De acuerdo a la psicología, la percepción corresponde a una sensación física interpretada a la luz de la experiencia, una cognición rápida, aguda e intuitiva (4). En el ámbito del servicio al usuario, la percepción es dominante. El conocimiento de lo que sienten los usuarios acerca del servicio que se les brinda es muy importante porque es la base para establecer la accesibilidad a la consulta pediátrica. En el trabajo publicado en este número, Percepción de la calidad de atención y accesibilidad de los consultorios pediátricos en Asunción y Gran Asunción, de la Dra. Mezquita y colaboradoras, aparece el buen trato (personalizado y humano), como uno de los factores de calidad, en la percepción de los padres de los niños.

Los pediatras, además de conocer y comprender las expectativas de los padres de sus pacientes, debemos encontrar los códigos perceptivos utilizados por ellos para juzgar si se está cumpliendo efectivamente con la oferta de valor prometida y lo que los padres esperan como satisfacción de sus necesidades sentidas. Un servicio óptimo cumple cabalmente con lo que se ofrece y satisface en plenitud las expectativas del usuario. En un nivel mínimo, el servicio soluciona el motivo de consulta principal. Esto coincide con los resultados del trabajo de la Dra. Mezquita y colaboradoras (5).

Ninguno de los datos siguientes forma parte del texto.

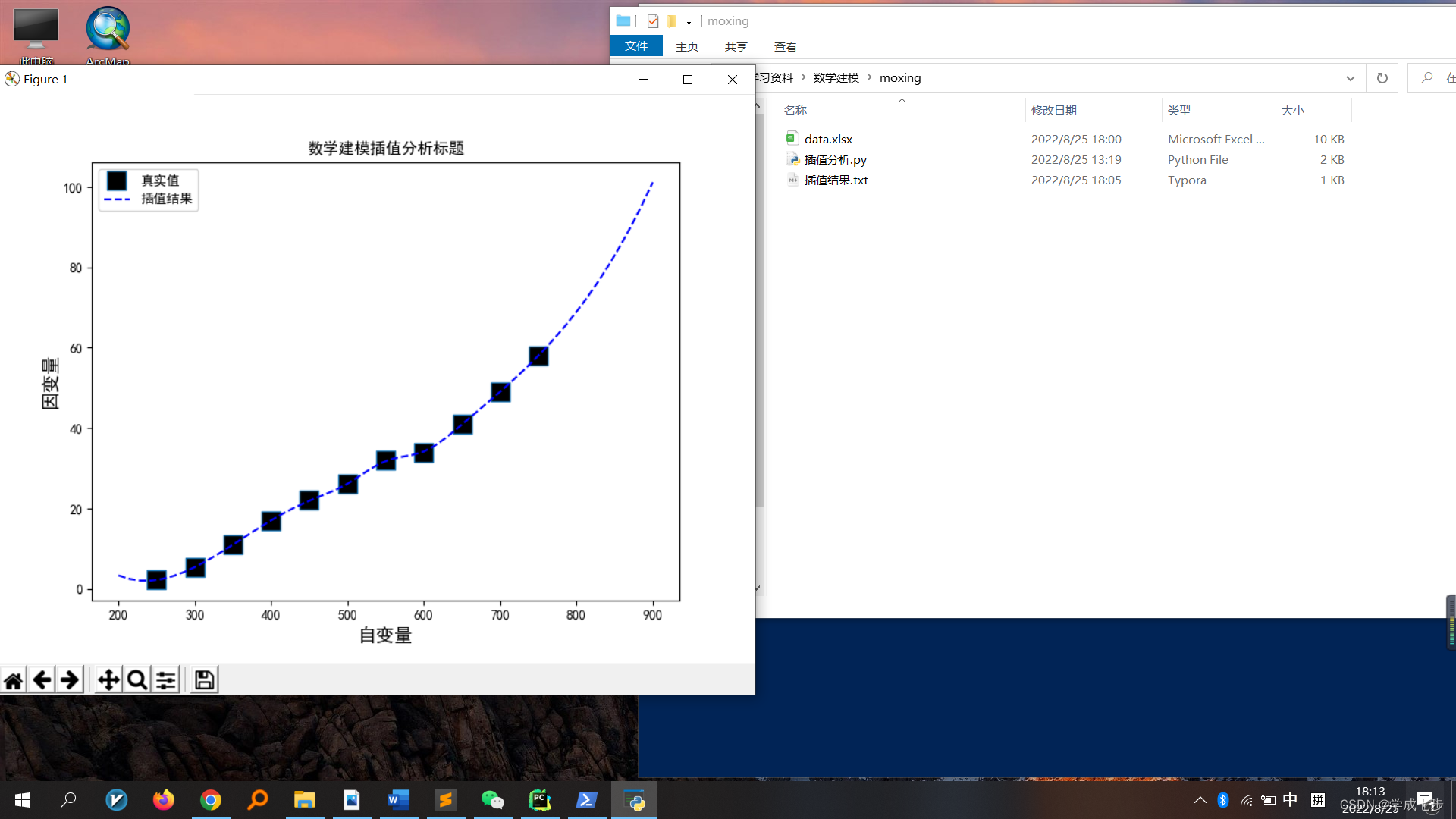Click the quick access toolbar dropdown arrow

Por lo tanto, es necesario conocer lo que piensa el usuario acerca del servicio prestado porque dicha información permite a los gerentes tomar decisiones que sostengan la calidad del mismo y a la vez considerar las repercusiones en el bienestar de la salud de los usuarios. Mejorar la calidad significa el mejoramiento de las relaciones. Puesto que la organización de los servicios es un proceso y éste está constituido por relaciones, la mayor parte de las causas de la baja calidad, están en el sistema y no en las personas. Es el sistema el que favorece un determinado tipo de relaciones, y las personas, independientemente de sus virtudes o defectos, trabajan bajo las reglas de juego.

Si se quisiera cambiar la forma de cómo trabajan las personas es necesario cambiar las relaciones. La filosofía de la calidad se fija en los procesos y no solamente en los resultados. Un principio fundamental de la calidad es que las personas se desarrollan, se humanizan y humanizan el trabajo cuando participan activa y colectivamente en el mejoramiento de los procesos de dicho trabajo.

Es necesario que exista un compromiso de los pediatras para lograr y mantener la atención de calidad al niño. En otras palabras, se deben fortalecer los valores compartidos, vivirlos día a día y renovarlos en forma grupal. Hacer bien un trabajo, humaniza a las personas porque le da sentido a su quehacer diario. Prestar un servicio de la mejor manera supone perseverancia. Este valor es uno de los pilares de la calidad.

 

BIBLIOGRAFIA

1. Aranguren EC, Rezzonico R. Garantía de calidad en la atención de salud. Buenos Aires: Editorial Fundación Favaloro; 2003.

2. Organización Panamericana de la Salud. Gestión de calidad: documentos técnicos- políticas/regulación. Asunción: OPS; 2006.

3. Sckmelkes S. Hacia una mejor calidad. Washington: Organización de Estados Americanos. OEA; 1994.

4. Myers R. Psicología. 7ma ed. Buenos Aires: Editorial Médica Panamericana; 2005.

5. Mezquita M, Pavlicich V, Benitez S. Percepción de la calidad de atención y accesibilidad de los consultorios pediátricos públicos en Asunción y Gran Asunción. Pediatr. (Asunción). 2008;35(1):11-17.